#### SELECTED TEXT ####

Besides seeing all of the U.S., I traveled abroad.  That Danube cruise was only one stop in a life that took me to many foreign countries, where kind people assured me that theirs was the best place on Earth.  I tried local foods.  Learned to eat fish prepared dozens of ways.  Loved borsch in Russia, but as my companion in China said, “The Chinese should send to Chicago for a chef to teach them how to cook Chinese food.”   

After I went back to my apartment after supper, I thought about Texans and catfish.  They pridefully refuse to learn anything from anyone else.  Their attitude is: “We Texans are independent people who do things our way, and we refuse to change.”  It explains why Texans carry guns into supermarkets, presumably to protect themselves from Peruvian grapes.  Against all scientific evidence, they believe the Earth was created in six days in 6,000 B.C. “because the Bible says so.” 

And that explains why Texans enthusiastically vote for people like Ted Cruz and Ric Perry.  And why Ted and Ric confidently expect all the World to agree with them.  The way to improve the economy is give more money to the rich, and the only fish is fried catfish.



Monday, September 1, 2014

My Sibling Rivalry



On Saturday I sat in my apartment in Dallas watching the U.S. Open tennis matches in New York when my brother called and invited me to lunch. I had to miss Djokovic’s match, but I never miss an opportunity to see Don and Mary. 

I do not see them often.  They are both busy people.  Some people refuse to retire, saying “I don’t want to sit around all day doing nothing.”  I say, “After I retired, I was involved in so many things that I wondered how I ever had time to work.” 

Don and Mary are like that, too.  Or perhaps Mary wants to avoid the lively “discussions” that Don and I have.  She does not realize that Don and I can disagree without really getting angry with each other.

####

*TASK 1*. In the blog excerpt on Texans and sibling rivalry, what was the writer watching on Saturday when the brother called?
*TASK 2*. Continue the blog excerpt on Texans and sibling rivalry from where it stops.

#### SUPPLIED INFORMATION ####

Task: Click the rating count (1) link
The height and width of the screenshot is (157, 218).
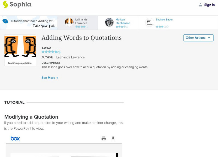Action: pyautogui.click(x=59, y=52)
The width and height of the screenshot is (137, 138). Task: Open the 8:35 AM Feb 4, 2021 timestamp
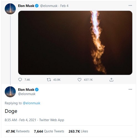20,120
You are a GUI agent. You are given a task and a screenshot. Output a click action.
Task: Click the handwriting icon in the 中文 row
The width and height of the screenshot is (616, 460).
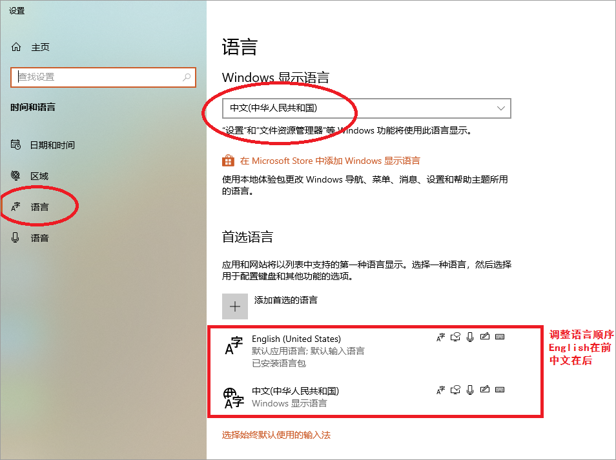[485, 389]
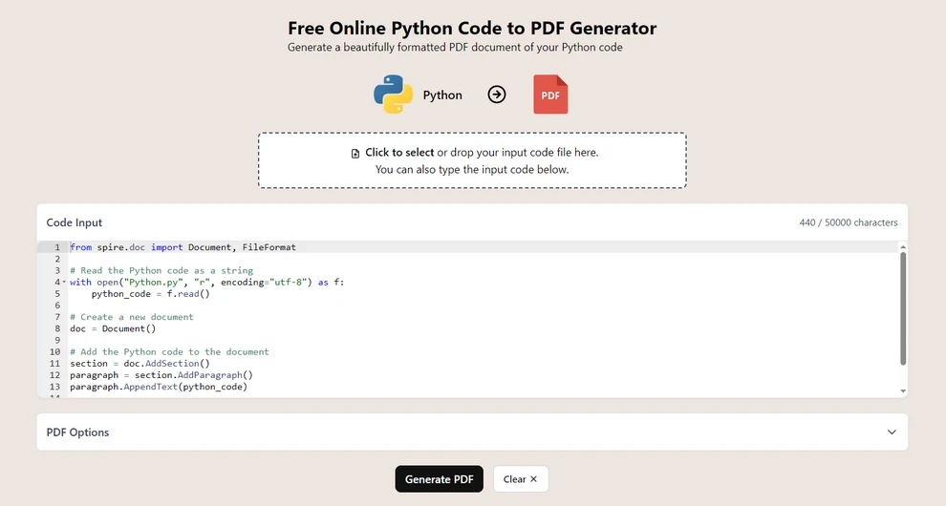Screen dimensions: 946x506
Task: Click the "paragraph.AppendText(python_code)" line
Action: tap(158, 387)
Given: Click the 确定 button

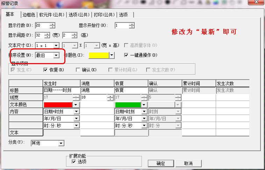Looking at the screenshot, I should (x=160, y=163).
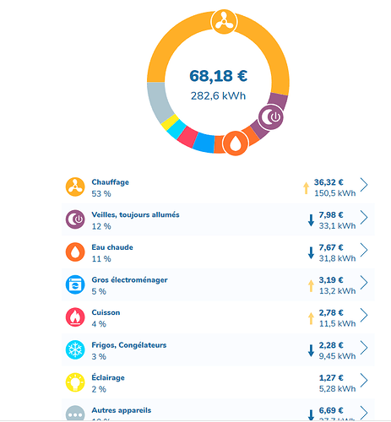
Task: Click the orange fan Chauffage list icon
Action: coord(75,187)
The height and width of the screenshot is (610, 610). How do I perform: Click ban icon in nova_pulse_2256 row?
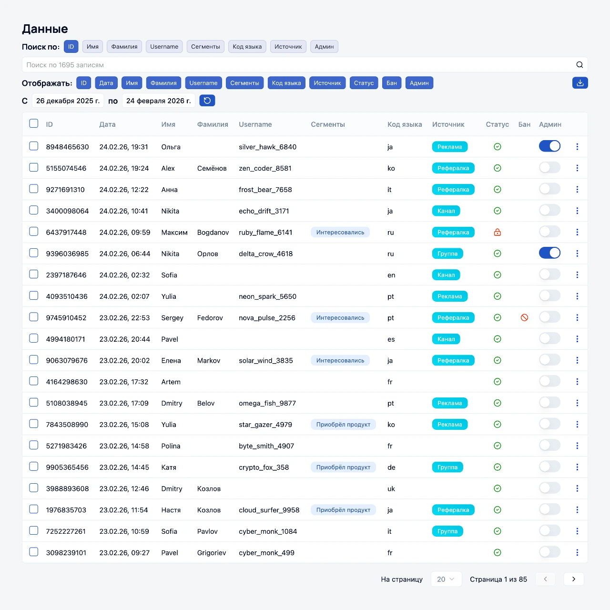[x=524, y=318]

####

*WRITTEN REPLY 1*. The U.S. Open tennis matches in New York.

*WRITTEN REPLY 2*.
Don is a retired engineer.  When he worked for Turner Construction, he supervised the construction of big buildings all over the World.  From their offices in New York, he traveled to places like Berlin and Sao Paulo and Tokyo to supervise all the mechanical (heat and air conditioning, plumbing, and electrical) in sky scrapers.  Recently he was hospitalized in a brand new hospital just a couple of miles from their Garland home.  A group of “experts” from came into his room and asked his opinion of their facility.  They expected praise for their radical new design.  Instead, Don said, “I’ve built over 100 hospitals, and you made a lot of mistakes here, starting with these high windows above my bed.  When the sun comes up, light bounces off the wall opposite and right into my eyes.  You need blinds on those windows.”

At our lunch typical Texan Don ordered chicken friend steak with mashed potatoes and cream gravy.  I had chicken breast with spaghetti marinara.  We had a very pleasant meal, carefully avoiding any mention of politics and religion. 

Mary is a fundamentalist Christian who believes that every word of the King James Bible was dictated by God (in English, of course).  Evolution is some crazy theory that Darwin thought up with no scientific basis, and the World was created by God in six days in 6,000 B.C.  

Don is one of those gun-toting Texans who believes every word put out by Fox and the Koch brothers’ propaganda machine.  He knows nothing about economics and history.  He quotes the second amendment without knowing what it meant to the men who wrote the Constitution.    

Looking for a safe topic to talk about, I mentioned that I had been watching the U.S. Open on television.  That’s when Don surprised me.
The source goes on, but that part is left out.